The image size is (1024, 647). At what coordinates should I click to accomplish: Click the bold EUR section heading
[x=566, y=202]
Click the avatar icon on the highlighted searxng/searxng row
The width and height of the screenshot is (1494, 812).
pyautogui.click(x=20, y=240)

Task prompt. Give back the listing exactly.

Solution.
The image size is (1024, 647). At what coordinates should I click to accomplish: Click the bold EUR section heading
[x=566, y=202]
Click the avatar icon on the highlighted searxng/searxng row
The width and height of the screenshot is (1494, 812).
pyautogui.click(x=20, y=240)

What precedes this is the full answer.